Assignment: Resume the text about clinical trials for aspergillosis, picking up after its final sentence.

Chronic forms of aspergillosis usually progress more slowly. This means clinical trials often need to run for longer periods and include larger numbers of patients to demonstrate whether a treatment is effective.

Once a new antifungal drug has shown benefit in invasive disease, researchers may then study how it performs in chronic conditions such as CPA or ABPA.

Specialist centres such as the National Aspergillosis Centre contribute to research that helps evaluate new treatments for chronic forms of aspergillosis and improve care for patients living with these conditions.

How to find clinical trials

Clinical trials involving human participants must be registered publicly for ethical and regulatory reasons.

You can search for ongoing or completed studies at:

This database allows you to search for studies by disease, location, treatment or trial status.

Not all studies test new drugs. Some trials investigate diagnostics, biomarkers, new ways of using existing medicines, or observational registries that help researchers understand disease patterns over time.

Data extracts:
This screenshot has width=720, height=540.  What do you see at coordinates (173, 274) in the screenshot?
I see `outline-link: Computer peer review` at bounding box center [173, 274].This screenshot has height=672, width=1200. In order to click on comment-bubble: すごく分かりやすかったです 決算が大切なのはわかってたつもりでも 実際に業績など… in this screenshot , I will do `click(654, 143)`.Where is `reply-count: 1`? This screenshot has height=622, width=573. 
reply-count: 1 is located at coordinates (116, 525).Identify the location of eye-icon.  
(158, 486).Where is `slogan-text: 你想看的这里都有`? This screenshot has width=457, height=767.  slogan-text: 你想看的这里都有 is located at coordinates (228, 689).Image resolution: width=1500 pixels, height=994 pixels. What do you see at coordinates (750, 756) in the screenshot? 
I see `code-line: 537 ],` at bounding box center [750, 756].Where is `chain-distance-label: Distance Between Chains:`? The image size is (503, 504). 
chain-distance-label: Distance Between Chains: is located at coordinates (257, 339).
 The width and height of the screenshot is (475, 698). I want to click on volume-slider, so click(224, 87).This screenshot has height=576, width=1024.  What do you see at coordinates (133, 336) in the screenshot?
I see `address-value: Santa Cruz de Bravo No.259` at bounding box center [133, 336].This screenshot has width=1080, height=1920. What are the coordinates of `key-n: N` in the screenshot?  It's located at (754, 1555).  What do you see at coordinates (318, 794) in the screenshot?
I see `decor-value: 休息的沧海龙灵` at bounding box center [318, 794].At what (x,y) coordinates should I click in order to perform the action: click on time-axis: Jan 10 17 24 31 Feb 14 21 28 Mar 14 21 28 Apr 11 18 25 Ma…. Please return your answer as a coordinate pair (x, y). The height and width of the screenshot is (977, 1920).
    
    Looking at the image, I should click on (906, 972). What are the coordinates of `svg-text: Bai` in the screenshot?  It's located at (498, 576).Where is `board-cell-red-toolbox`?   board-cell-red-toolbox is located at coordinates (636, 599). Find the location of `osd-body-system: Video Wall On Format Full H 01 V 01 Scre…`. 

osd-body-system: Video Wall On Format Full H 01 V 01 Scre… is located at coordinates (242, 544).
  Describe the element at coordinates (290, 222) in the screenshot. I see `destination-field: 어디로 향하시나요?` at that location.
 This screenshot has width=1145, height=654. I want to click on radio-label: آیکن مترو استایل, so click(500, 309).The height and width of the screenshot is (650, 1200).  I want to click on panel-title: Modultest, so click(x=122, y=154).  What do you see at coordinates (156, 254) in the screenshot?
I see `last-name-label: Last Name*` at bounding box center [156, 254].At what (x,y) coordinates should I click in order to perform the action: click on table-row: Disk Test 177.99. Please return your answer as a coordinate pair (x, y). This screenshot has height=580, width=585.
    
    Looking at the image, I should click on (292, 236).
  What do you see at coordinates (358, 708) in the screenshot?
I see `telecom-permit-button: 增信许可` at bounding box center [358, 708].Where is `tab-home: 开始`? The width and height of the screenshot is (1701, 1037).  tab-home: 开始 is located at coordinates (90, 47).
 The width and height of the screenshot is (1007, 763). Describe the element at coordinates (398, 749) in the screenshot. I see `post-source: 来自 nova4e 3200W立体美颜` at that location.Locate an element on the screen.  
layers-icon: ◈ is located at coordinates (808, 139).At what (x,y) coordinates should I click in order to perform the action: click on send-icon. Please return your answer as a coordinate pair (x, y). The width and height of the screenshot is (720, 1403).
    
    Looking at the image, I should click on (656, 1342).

Answer section:
If you are interested in taking part in a clinical trial, discuss this with your specialist respiratory team.

Common questions

Why are new treatments needed if antifungal drugs already exist?

Current antifungal drugs help many patients, but they do not work for everyone. Some fungi develop resistance, some patients experience side effects or interactions, and chronic disease can remain difficult to control.

Are all new treatments new antifungal drugs?

No. Research now includes new antifungal drugs, inhaled treatments, biologics, immune-modulating therapies and combination approaches.

Why are there more trials in invasive aspergillosis than CPA?

Invasive aspergillosis progresses more quickly, so trial results can often be measured sooner and with fewer patients. CPA usually changes more slowly, which makes trials longer and more difficult to run.

Can patients with chronic aspergillosis join clinical trials?

Sometimes, yes. Eligibility depends on the trial design, the type of aspergillosis, previous treatment and other health factors. Your specialist team can advise whether there may be suitable studies.

Do clinical trials always involve testing a completely new drug?

No. Some studies test new doses, new combinations, new formulations such as inhaled treatment, or new diagnostic approaches.

Further information

You may find these pages helpful:

More information about the medicine development process can be found through major medicines regulators, clinical trial registries, and specialist respiratory teams.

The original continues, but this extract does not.